* INFORMATION GIVEN *
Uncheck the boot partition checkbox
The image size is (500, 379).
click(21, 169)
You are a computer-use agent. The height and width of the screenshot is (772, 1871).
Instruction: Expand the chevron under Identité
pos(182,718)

* EXERCISE DETAILS *
Write out only the lines from the one containing "Instruction: Expand the" through the end of the listing above, exactly as they stand.

* EXERCISE RESULT *
Instruction: Expand the chevron under Identité
pos(182,718)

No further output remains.